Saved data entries
□ □ □ □ □ □ □
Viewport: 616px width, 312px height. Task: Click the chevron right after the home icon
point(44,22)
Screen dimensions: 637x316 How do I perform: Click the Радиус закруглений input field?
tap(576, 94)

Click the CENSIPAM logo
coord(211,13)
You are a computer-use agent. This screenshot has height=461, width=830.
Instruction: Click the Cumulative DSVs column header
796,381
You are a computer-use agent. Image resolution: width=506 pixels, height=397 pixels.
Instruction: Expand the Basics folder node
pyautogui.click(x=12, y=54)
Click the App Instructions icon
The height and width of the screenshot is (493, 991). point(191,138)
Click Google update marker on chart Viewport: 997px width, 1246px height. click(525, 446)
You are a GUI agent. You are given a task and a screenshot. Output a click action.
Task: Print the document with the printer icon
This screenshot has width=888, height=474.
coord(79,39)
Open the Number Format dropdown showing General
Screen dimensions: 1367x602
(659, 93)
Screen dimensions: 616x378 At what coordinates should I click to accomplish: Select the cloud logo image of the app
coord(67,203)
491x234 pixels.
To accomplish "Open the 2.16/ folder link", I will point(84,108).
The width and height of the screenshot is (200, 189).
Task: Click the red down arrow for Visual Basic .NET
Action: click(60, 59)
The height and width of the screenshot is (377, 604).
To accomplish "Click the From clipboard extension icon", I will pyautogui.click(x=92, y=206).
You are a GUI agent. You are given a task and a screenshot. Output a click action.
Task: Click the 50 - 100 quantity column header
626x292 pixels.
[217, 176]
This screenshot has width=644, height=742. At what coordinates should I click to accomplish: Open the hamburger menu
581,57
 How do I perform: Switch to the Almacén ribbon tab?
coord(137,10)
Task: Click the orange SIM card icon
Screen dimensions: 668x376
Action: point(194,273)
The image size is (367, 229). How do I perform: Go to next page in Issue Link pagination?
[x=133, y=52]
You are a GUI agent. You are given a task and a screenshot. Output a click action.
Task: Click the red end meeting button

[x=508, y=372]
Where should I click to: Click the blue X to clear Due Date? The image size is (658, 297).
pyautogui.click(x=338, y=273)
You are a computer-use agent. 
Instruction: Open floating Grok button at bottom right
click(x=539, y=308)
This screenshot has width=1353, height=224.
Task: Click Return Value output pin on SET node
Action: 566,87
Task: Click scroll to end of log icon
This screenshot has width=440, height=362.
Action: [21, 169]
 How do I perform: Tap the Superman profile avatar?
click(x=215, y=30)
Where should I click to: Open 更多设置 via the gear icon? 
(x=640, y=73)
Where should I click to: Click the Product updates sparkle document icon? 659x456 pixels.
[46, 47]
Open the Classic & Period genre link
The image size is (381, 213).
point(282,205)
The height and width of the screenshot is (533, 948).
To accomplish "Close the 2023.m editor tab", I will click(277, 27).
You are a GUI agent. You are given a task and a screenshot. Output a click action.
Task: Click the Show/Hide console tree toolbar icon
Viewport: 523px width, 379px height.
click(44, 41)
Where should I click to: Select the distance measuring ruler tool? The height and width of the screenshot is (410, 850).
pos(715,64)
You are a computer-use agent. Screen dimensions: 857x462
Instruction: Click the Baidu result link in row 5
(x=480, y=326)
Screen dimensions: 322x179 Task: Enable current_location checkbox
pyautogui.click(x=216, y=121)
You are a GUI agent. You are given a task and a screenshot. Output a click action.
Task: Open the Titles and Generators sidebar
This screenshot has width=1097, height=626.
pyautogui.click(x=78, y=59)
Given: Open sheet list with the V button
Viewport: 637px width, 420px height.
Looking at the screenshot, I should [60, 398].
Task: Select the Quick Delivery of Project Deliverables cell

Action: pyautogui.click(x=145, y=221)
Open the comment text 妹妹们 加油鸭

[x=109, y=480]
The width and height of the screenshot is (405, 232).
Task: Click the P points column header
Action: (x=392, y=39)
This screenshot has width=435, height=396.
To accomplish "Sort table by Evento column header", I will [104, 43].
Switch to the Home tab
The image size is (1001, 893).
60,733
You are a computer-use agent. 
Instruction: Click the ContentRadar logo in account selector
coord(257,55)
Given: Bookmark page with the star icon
□ □ □ □ □ □ □
=== Objective ===
Return the entire listing above line for line, changing nothing.

=== Response to this task ===
Viewport: 616px width, 312px height. Task: Click the chevron right after the home icon
point(44,22)
Screen dimensions: 637x316 How do I perform: Click the Радиус закруглений input field?
tap(576, 94)

Click the CENSIPAM logo
coord(211,13)
You are a computer-use agent. This screenshot has height=461, width=830.
Instruction: Click the Cumulative DSVs column header
796,381
You are a computer-use agent. Image resolution: width=506 pixels, height=397 pixels.
Instruction: Expand the Basics folder node
pyautogui.click(x=12, y=54)
Click the App Instructions icon
The height and width of the screenshot is (493, 991). point(191,138)
Click Google update marker on chart Viewport: 997px width, 1246px height. click(525, 446)
You are a GUI agent. You are given a task and a screenshot. Output a click action.
Task: Print the document with the printer icon
This screenshot has width=888, height=474.
coord(79,39)
Open the Number Format dropdown showing General
Screen dimensions: 1367x602
(659, 93)
Screen dimensions: 616x378 At what coordinates should I click to accomplish: Select the cloud logo image of the app
coord(67,203)
491x234 pixels.
To accomplish "Open the 2.16/ folder link", I will point(84,108).
The width and height of the screenshot is (200, 189).
Task: Click the red down arrow for Visual Basic .NET
Action: click(60, 59)
The height and width of the screenshot is (377, 604).
To accomplish "Click the From clipboard extension icon", I will pyautogui.click(x=92, y=206).
You are a GUI agent. You are given a task and a screenshot. Output a click action.
Task: Click the 50 - 100 quantity column header
626x292 pixels.
[217, 176]
This screenshot has width=644, height=742. At what coordinates should I click to accomplish: Open the hamburger menu
581,57
 How do I perform: Switch to the Almacén ribbon tab?
coord(137,10)
Task: Click the orange SIM card icon
Screen dimensions: 668x376
Action: point(194,273)
The image size is (367, 229). How do I perform: Go to next page in Issue Link pagination?
[x=133, y=52]
You are a GUI agent. You are given a task and a screenshot. Output a click action.
Task: Click the red end meeting button

[x=508, y=372]
Where should I click to: Click the blue X to clear Due Date? The image size is (658, 297).
pyautogui.click(x=338, y=273)
You are a computer-use agent. 
Instruction: Open floating Grok button at bottom right
click(x=539, y=308)
This screenshot has width=1353, height=224.
Task: Click Return Value output pin on SET node
Action: 566,87
Task: Click scroll to end of log icon
This screenshot has width=440, height=362.
Action: [21, 169]
 How do I perform: Tap the Superman profile avatar?
click(x=215, y=30)
Where should I click to: Open 更多设置 via the gear icon? 
(x=640, y=73)
Where should I click to: Click the Product updates sparkle document icon? 659x456 pixels.
[46, 47]
Open the Classic & Period genre link
The image size is (381, 213).
point(282,205)
The height and width of the screenshot is (533, 948).
To accomplish "Close the 2023.m editor tab", I will click(277, 27).
You are a GUI agent. You are given a task and a screenshot. Output a click action.
Task: Click the Show/Hide console tree toolbar icon
Viewport: 523px width, 379px height.
click(44, 41)
Where should I click to: Select the distance measuring ruler tool? The height and width of the screenshot is (410, 850).
pos(715,64)
You are a computer-use agent. Screen dimensions: 857x462
Instruction: Click the Baidu result link in row 5
(x=480, y=326)
Screen dimensions: 322x179 Task: Enable current_location checkbox
pyautogui.click(x=216, y=121)
You are a GUI agent. You are given a task and a screenshot. Output a click action.
Task: Open the Titles and Generators sidebar
This screenshot has width=1097, height=626.
pyautogui.click(x=78, y=59)
Given: Open sheet list with the V button
Viewport: 637px width, 420px height.
Looking at the screenshot, I should [60, 398].
Task: Select the Quick Delivery of Project Deliverables cell

Action: pyautogui.click(x=145, y=221)
Open the comment text 妹妹们 加油鸭

[x=109, y=480]
The width and height of the screenshot is (405, 232).
Task: Click the P points column header
Action: (x=392, y=39)
This screenshot has width=435, height=396.
To accomplish "Sort table by Evento column header", I will [104, 43].
Switch to the Home tab
The image size is (1001, 893).
60,733
You are a computer-use agent. 
Instruction: Click the ContentRadar logo in account selector
coord(257,55)
Given: Bookmark page with the star icon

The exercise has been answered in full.